The protests were far from peaceful. "Calling for his execution, the crowds demanded that 'the people's rights were paramount and should be protected.''
"Any time in America, you have someone abridging what you think of as your liberties, you're going to get pushback," historian John Gurda observed. "They were actually taking people from their own homes. Children, from their homes, and putting them in hospitals. That's on a level that if you tried that today you'd be shot."
Women played an especially significant role in what would become riots, perhaps to the delight of the Journal's headline writers: "Reckless Fury of Women."
"The men were easily subdued, but the women fought like tigers," read one breathless report. The women were described as arming themselves with potato mashers and butcher knives, even salt and pepper.
The area's alderman, saloon-keeper Robert Rudolph, was called the "moving spirit" of the demonstrations. At one, a man "shouted for the crowd to procure 'barrels of oil and burn the hospital.' About forty men started toward the hospital, but a minister, who has a great deal of influence, headed them off, and succeeded in turning them back," the Journal reported.
Rudolph took his fight from the street to the corridors of power. According to Leavitt, "he introduced resolution after resolution, ordinance after ordinance, each one concerned with limiting the power of the health department and Walter Kempster."
Ultimately, the efforts against Kempster led to his impeachment by the Milwaukee Common Council just as the epidemic was peaking in October.
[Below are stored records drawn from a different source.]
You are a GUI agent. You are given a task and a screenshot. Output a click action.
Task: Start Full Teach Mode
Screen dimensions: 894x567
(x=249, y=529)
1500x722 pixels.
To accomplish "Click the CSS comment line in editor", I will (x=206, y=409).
Physicians' disagreements over proper treatment were aired publicly during impeachment testimony, with Kempster personally cross-examining and questioning the knowledge of fellow doctors. He may have made his medical case, but it was his attitude and aggression in fighting the outbreak that doomed him.
"But, however acceptable the public found Kempster's stand theoretically, his insensitivity and inflexible behavior as revealed in the daily testimony became harder and harder to defend," Leavitt wrote. After months of the proceedings, which led the council president to question "whether we are at a circus or a session of the Common Council," Kempster was voted out of his position by a 22-14 vote.
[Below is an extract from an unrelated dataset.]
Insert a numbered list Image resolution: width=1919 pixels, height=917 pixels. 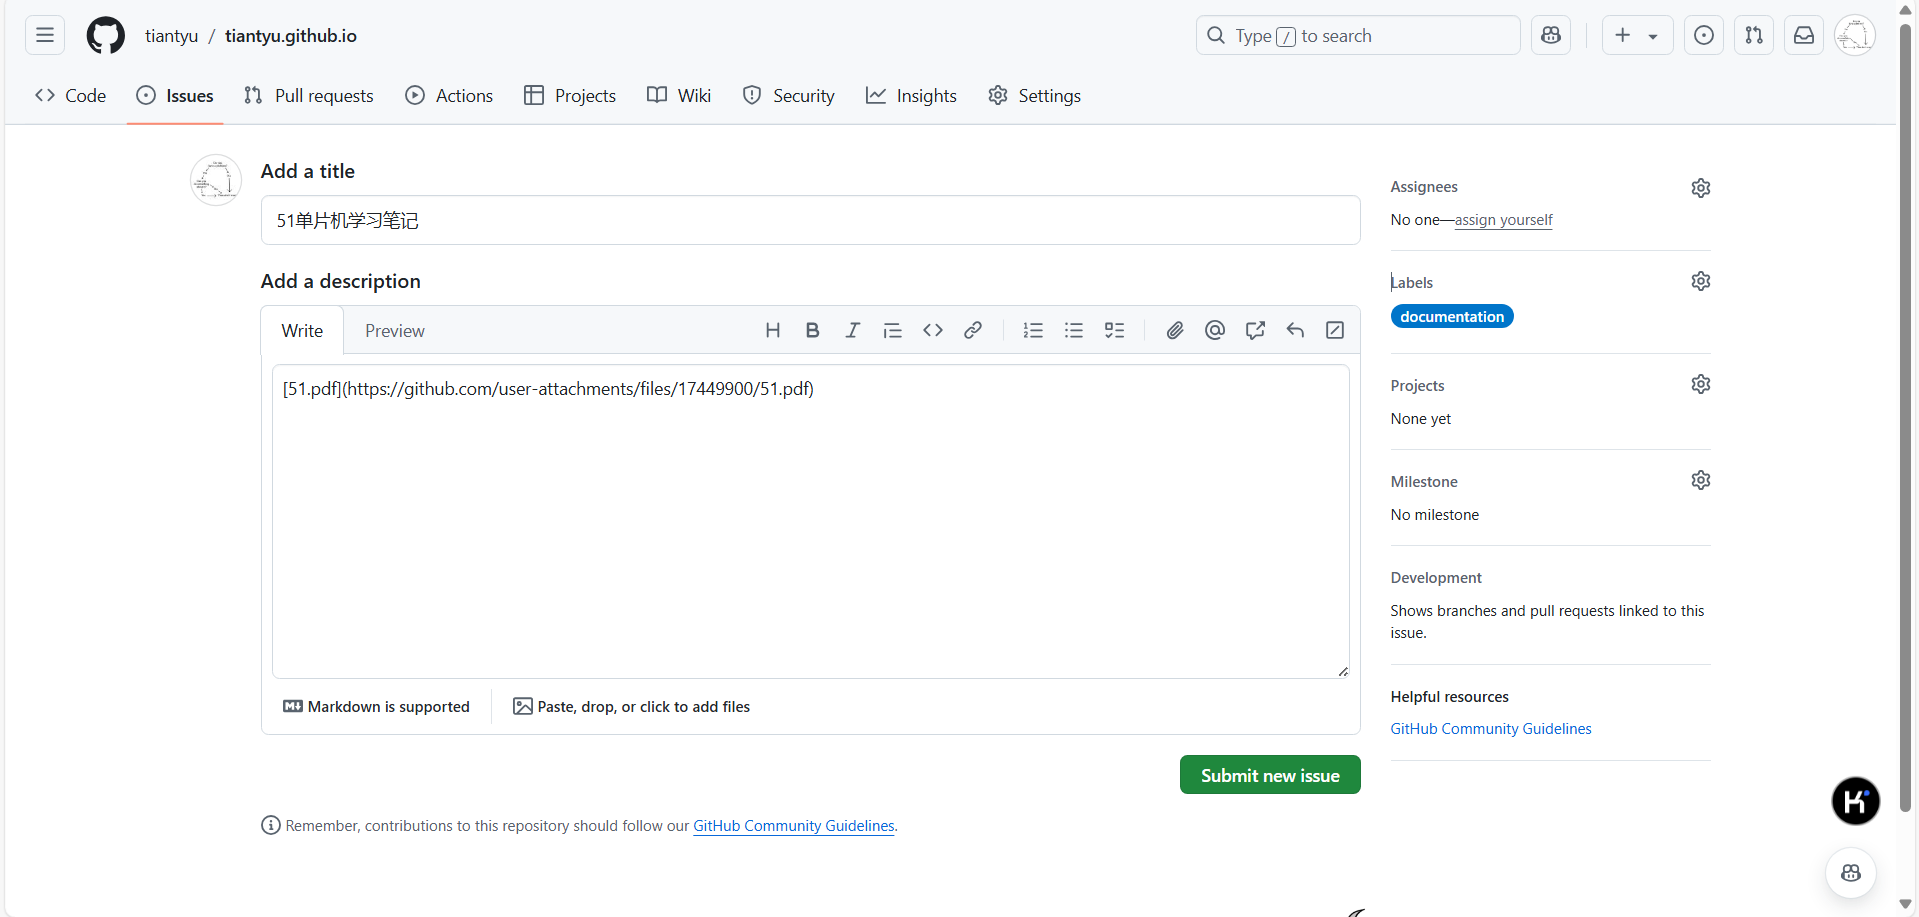click(x=1033, y=330)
An important public health lesson
The Milwaukee epidemic ended in 1895 after 244 deaths. Smallpox would never seriously threaten the city again.
Its legacy in the field of public health is as a cautionary tale, due in no small part to Judith Walzer Leavitt's extensive research to tell the story. The now emeritus University of Wisconsin professor of medical history compares Milwaukee's experience to a much more successful response to a smallpox outbreak in New York City in 1947.
"They just epitomize where the same policy can have very different effects depending on how it operates. In 1894, it was very discriminatory against the poorer parts of the city," Leavitt said in an interview.
New York took a more inclusive, equitable, and ultimately successful approach.
"They did it by mobilizing the community organizations around the city, PTAs, Red Cross, church groups, synagogue groups. They did it by advertising vaccination multilingually in newspapers and radio stations." Leavitt said. "And they did it in a way that was perceived as fair as opposed to Milwaukee, which was perceived as completely unfair."
Leavitt concluded, "It's a big success story and it really did teach the 20th century how to do it."
Smallpox infections were finally eradicated globally in 1980.